I shut down and writer's block slams into me. It takes me forever to get past it.

This may explain my issues with organized religion. I don't like being told what to do. The closest I found to a religion that doesn't feel the need to order me around is Unitarian Universalism, and even they get preachy, self-righteous and dogmatic at times.

Oh, and I'm happiest when I'm writing stories. But they just come. My massage/nutritional therapist/healer calls it channeling. She's very new agey. I'm skeptical new agey. I believe in roughly a quarter of it, the rest, I'm a wee bit skeptical about.

2. Tried watching the flick 99 Homes about the Florida foreclosure crisis, where banks foreclosed on peoples homes and flipped them, but gave up fifteen minutes into it. It lacked a sense of humor, was depressing. And within the first twenty minutes, I wanted to strangle everyone in the movie and was yelling at the tv set. Irritated, I went online to see if got better. No. It's a story about a young man who loses his family home to a bank and decides to sell his soul to the foreclosure agent, and in return for his home, he helps the agent foreclose other people's homes and gets a luxurious home as a reward, only to lose his family in the end, and be sent to prison for fraud.

I'd rather watch The Big Short.

So I stopped the movie and put it back in it's container to return to my friend, who loved it. Different strokes. And watched the last three episodes of Crazy Ex-Girl Friend instead. It had me roaring with laughter. It makes fun of our society's take on romance, dating and sex, but in a sensitive way. There's this absurdly hilarious song about Urinary Tract Infections that has to be seen to be believed. Always been my difficulty with porny fanfic and romance novels -- the sex is humanly impossible. The human body just can't do that without seriously injuring itself. Only someone who is highly flexible and trained in yoga can do some of these things, and even then...no.

We live in society that is weird about sex and mating. A lot of people on television, certain books, fanfic, and in film appear to use it to escape themselves and their lives, ie. a drug, which you know is not what sex should be used for.

3. There's an Indian fair or Bangladesh fair about two-three blocks away, might as well be outside my window. They are loud. I feel like I've moved to India or rather Bangladesh.

I walked to the grocery store and felt like I was living in another country. I felt like a minority. I feel like a minority a lot in NYC, which is an interesting experience and has taught me a lot about myself and others. So I'm grateful for it. I'm the only tall, white, English-speaking female, not wearing full Muslim garb on the street. (I've seen it so often now, I'm used to Muslim garb.) Everyone is about four feet tall. Okay, that's an exaggeration. Probably 5'2. I'm six foot, so...
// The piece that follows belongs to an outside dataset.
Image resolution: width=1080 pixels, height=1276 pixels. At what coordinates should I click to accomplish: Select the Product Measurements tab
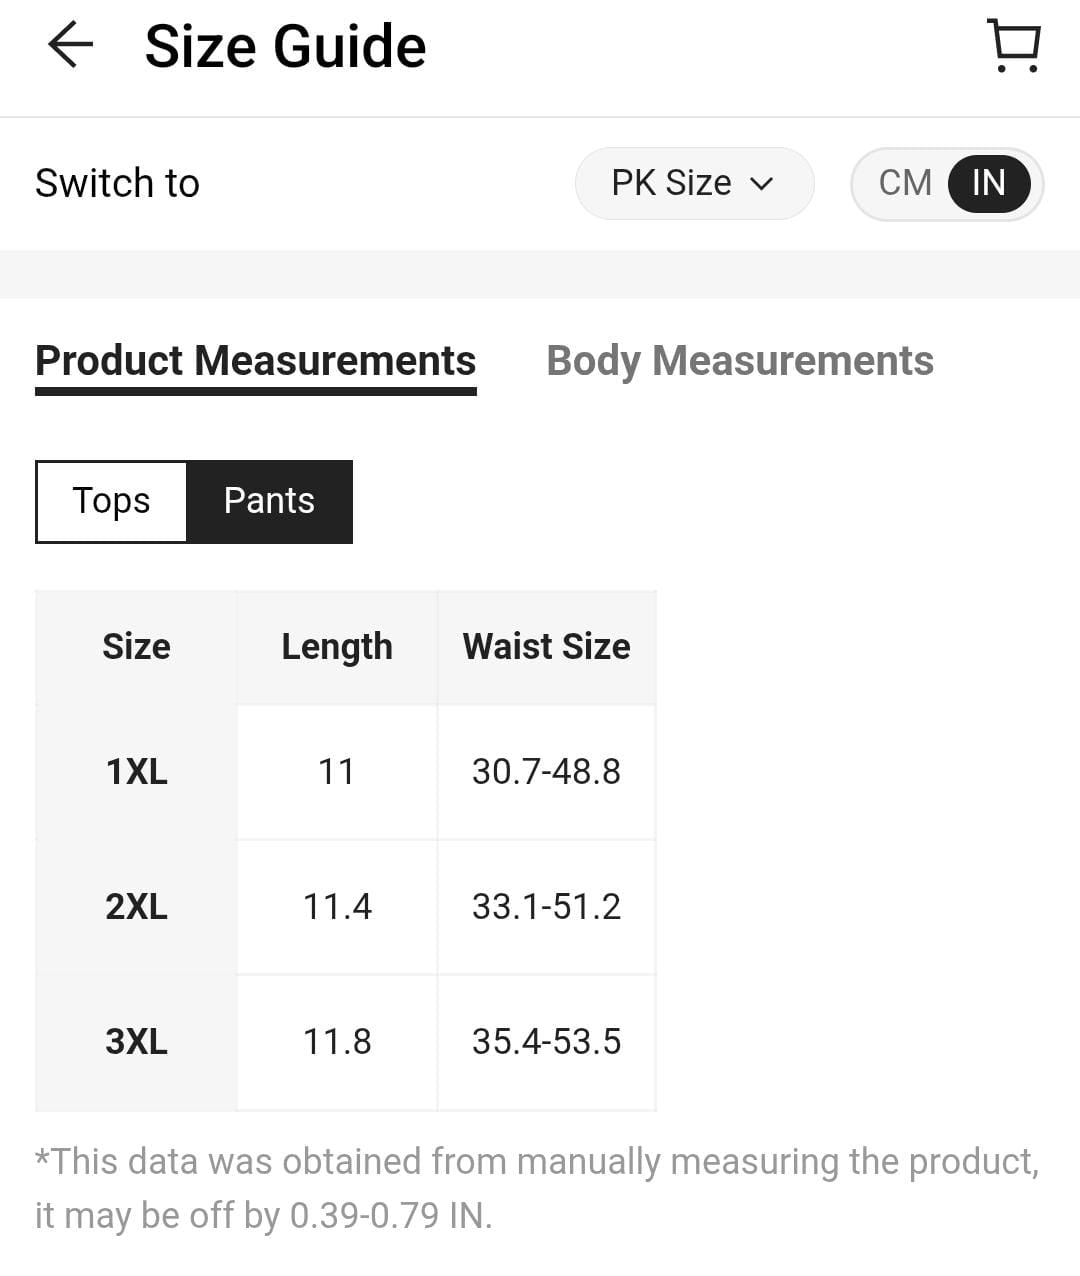255,361
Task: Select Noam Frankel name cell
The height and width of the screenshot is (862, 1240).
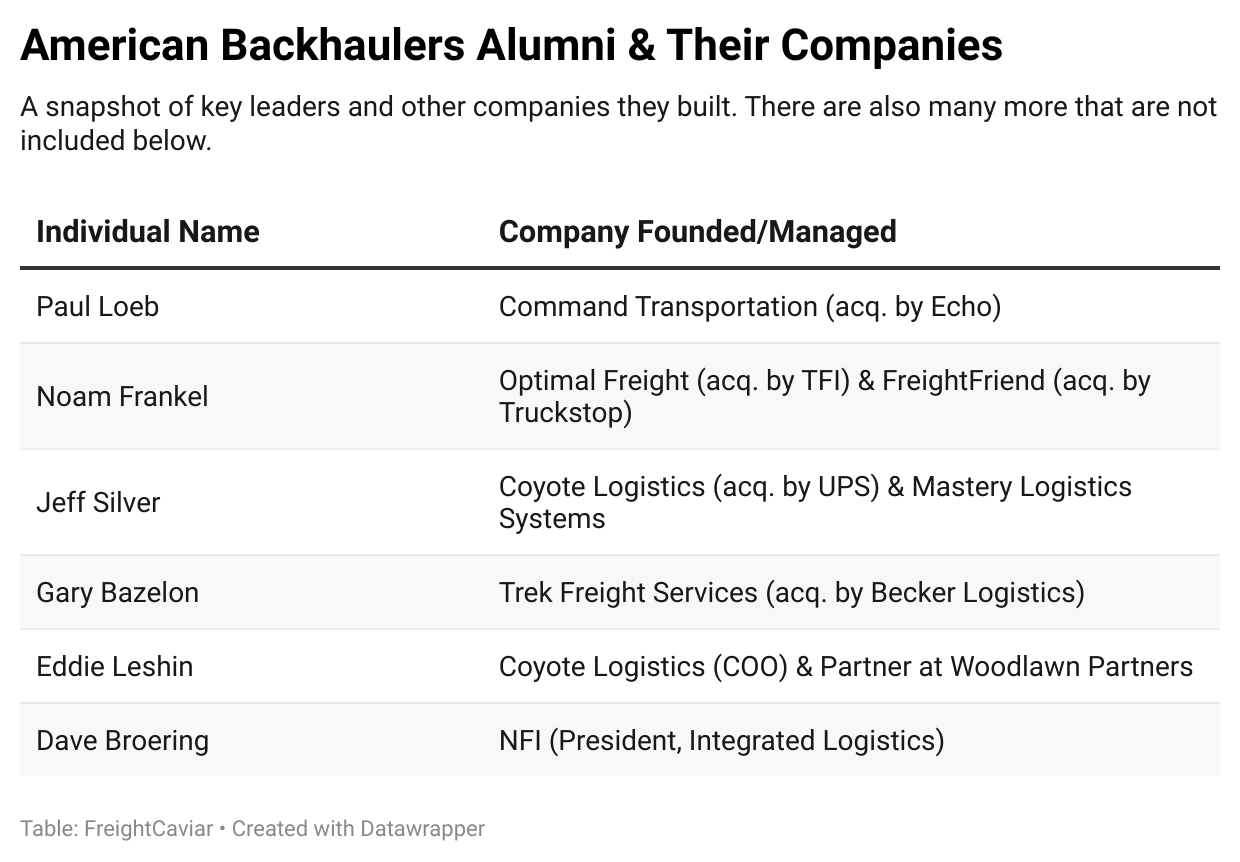Action: [x=123, y=396]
Even the men are tiny. Which is mind-boggling. Apparently Southern Asian/African and Europeans are small and Northern tall. Not sure why. But noticed a definite pattern.

All these tiny little people (in height and width), dressed in bright colors, from head to toe. Speaking a language that I can't understand, rapidly. I felt like a giant walking amongst them. Other than that? It's your typical street fair. Rides, ice cream, etc. People are two things, no matter where I go: Tribal, they stick with people who look exactly like them, and they like all the same things as everyone in all the other tribes, except for dress code (for some weird reason) and language (weird too). I don't know why clothing and language are the two major behavior variables amongst cultures.

Ah, spring in NYC and street fairs. Not a fan of street fairs. They are loud. Crowded. With pricey bad food, and bad music. But others appear to love them.

Anyhow, treating my neighbors to the strands of classical music to block it out.